His statewide director on Monday at the Lesniak Institute reminded people that it’s going to be a long primary season – and there was someone else in the race once written off for dead as recently as last week – if memory serves.
So it’s not over. Also, there is too much progressive energy on the ground for Bernie Sanders to count his failure to knock out Biden as a loss for Jersey allies like state campaign chairman (and U.S. senate candidate) Larry Hamm.
But RIGHT NOW –
WHO’S UP
Dick Codey
The former Governor came out early for Biden, and stuck with him amid back chatter calls for him to pull the plug on the Iowa-hapless former VP. Biden was always going to be a natural fit for populist humanist Codey.
Tom Malinowski
While Jeff Van Drew changed parties sooner than impeach Trump and his other colleagues jumped to billionaire Bloomberg, 7th District Congressman Malinowski stuck with his fellow veteran of the Obama Administration. The state department official was an early Biden ally, who now – in his own battleground district defending against the Trump-fastened Tom Kean, Jr. – now looks pretty muscled-up moderate team loyalist.
Ronald L. Rice
The veteran senator from Newark’s West Ward was also a big early Biden ally, throwing in with the former VP on the heels of Codey’s endorsement.
June S. Fischer
The retired 88-year old Democratic committeewoman last year told InsiderNJ she would walk to Scranton if she needed to in order to support the former vice president’s cause. She even had New Jersey-Biden buttons minted in time for 2020.
WHO’S DOWN
Josh Gottheimer
The 5th District Congressman formally threw in with Bloomberg the day after the former New York mayor produced one of the all-time bad debate performances, as he helplessly endured one attack after another by Elizabeth Warren.
Mikie Sherrill
The 11th District congresswoman put her NJ 11 for Change grassroots and progressive allies in a bit of a pickle by jumping out early with the state’s first big Bloomberg for Prez endorsement.
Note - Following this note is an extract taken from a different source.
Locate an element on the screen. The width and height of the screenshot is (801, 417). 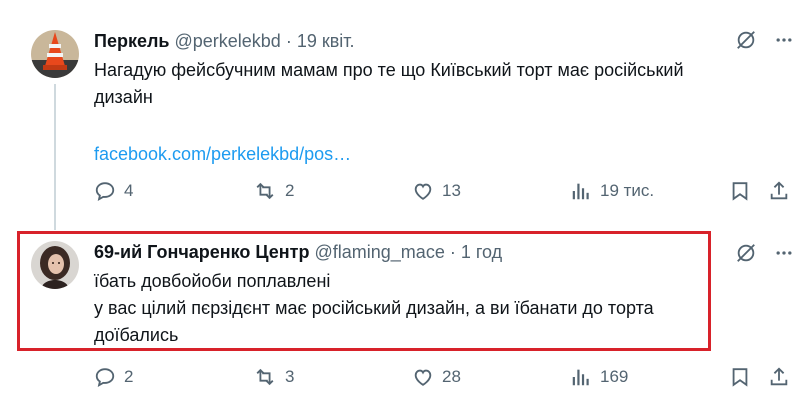
tweet-text-line: їбать довбойоби поплавлені is located at coordinates (212, 281).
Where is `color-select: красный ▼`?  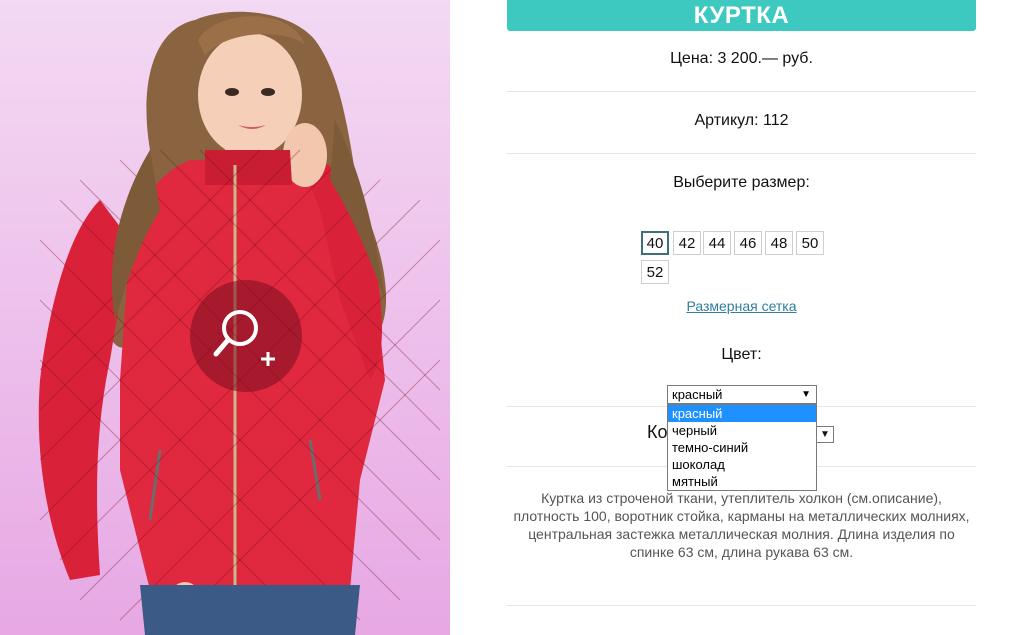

Andre Sayegh and Adrian Mapp
The Mayor of Paterson and Mayor of Plainfield respectively jumped in with Bloomberg, and now must flounder out of the morass of the mayor’s flagging campaign, which allies insist will persist.
Mike Muller
Bloomberg’s savvy statewide director can’t feel great about Tuesday’s results, and on Monday night at the Lesniak Institute’s Super Tuesday Forum found himself on the receiving end of other Democrats wary of the billionaire and his money. Muller did almost everything imaginable on his end here, while the campaign didn’t deliver on their end there. Can Mike stop the bleeding for Mike in time to keep New Jersey in play for his state’s June 2nd Primary? (Bloomberg dropped out Wednesday morning)
Tom Byrne
The former Democratic State Committee chairman threw in with Bloomberg late, only to get run over last night early.